• What needs to be done: Your job is to set down the stretch of entries that opens with the line containing "View the right close-up portrait photo" and closes with the line containing "You are a computer-use agent.". Keep both end lines, copy each exactly, and add nothing.

Start of Records for processing

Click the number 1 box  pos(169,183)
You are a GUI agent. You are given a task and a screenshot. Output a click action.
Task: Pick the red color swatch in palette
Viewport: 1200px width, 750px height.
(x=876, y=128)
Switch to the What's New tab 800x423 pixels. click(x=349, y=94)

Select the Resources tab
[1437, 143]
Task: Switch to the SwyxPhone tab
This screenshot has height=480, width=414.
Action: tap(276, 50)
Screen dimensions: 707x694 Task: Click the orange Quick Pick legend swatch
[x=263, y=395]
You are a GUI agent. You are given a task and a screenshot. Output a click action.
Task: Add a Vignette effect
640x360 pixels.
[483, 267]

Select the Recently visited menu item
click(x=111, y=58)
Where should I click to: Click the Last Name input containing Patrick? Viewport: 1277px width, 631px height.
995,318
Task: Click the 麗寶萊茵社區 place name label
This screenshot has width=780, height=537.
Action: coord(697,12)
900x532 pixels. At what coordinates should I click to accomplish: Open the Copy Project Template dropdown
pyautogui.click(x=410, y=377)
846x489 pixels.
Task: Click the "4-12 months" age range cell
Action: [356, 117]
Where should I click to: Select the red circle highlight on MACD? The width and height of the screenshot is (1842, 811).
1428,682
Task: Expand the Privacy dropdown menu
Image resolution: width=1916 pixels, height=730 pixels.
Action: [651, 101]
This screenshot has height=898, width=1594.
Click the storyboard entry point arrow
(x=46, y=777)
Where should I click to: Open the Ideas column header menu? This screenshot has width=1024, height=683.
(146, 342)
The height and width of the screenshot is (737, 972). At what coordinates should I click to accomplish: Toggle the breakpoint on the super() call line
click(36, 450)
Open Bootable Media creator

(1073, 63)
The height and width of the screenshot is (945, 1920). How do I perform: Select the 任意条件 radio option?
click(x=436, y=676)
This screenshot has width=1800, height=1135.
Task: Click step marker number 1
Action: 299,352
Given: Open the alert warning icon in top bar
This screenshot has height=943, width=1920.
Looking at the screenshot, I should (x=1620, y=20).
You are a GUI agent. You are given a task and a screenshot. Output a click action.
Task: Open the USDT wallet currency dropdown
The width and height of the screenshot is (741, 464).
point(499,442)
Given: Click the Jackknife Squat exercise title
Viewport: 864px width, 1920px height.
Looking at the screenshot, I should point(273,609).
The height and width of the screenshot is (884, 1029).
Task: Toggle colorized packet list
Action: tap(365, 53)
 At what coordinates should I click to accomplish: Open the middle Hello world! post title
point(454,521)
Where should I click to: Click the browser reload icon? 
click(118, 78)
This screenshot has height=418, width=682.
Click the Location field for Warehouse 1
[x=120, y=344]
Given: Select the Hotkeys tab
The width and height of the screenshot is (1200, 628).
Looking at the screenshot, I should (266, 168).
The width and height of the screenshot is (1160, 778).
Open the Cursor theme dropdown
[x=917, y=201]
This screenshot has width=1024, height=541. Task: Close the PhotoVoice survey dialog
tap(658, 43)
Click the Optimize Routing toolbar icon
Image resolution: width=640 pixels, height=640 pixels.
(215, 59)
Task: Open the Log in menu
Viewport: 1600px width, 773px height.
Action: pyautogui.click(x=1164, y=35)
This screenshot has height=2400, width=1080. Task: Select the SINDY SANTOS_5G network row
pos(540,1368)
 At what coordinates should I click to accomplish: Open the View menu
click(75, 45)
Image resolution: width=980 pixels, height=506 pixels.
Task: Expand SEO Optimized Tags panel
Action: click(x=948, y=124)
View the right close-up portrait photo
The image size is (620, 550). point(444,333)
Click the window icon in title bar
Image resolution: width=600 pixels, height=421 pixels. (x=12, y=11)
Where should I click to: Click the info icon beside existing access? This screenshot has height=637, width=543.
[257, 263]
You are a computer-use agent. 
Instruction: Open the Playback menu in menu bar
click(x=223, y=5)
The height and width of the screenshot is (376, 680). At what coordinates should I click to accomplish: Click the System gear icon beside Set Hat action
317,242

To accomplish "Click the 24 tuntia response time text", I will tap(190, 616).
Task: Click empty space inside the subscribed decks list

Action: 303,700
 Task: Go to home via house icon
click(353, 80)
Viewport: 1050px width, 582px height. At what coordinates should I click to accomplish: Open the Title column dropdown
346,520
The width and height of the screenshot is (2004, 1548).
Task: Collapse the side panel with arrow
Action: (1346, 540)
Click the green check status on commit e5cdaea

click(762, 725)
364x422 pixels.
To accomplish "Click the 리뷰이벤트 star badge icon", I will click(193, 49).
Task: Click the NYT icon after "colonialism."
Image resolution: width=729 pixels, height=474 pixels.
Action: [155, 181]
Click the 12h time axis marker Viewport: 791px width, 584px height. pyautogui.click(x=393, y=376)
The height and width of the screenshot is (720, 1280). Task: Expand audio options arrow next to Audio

End of Records for processing

• Answer to this problem:
View the right close-up portrait photo
The image size is (620, 550). point(444,333)
Click the window icon in title bar
Image resolution: width=600 pixels, height=421 pixels. (x=12, y=11)
Where should I click to: Click the info icon beside existing access? This screenshot has height=637, width=543.
[257, 263]
You are a computer-use agent. 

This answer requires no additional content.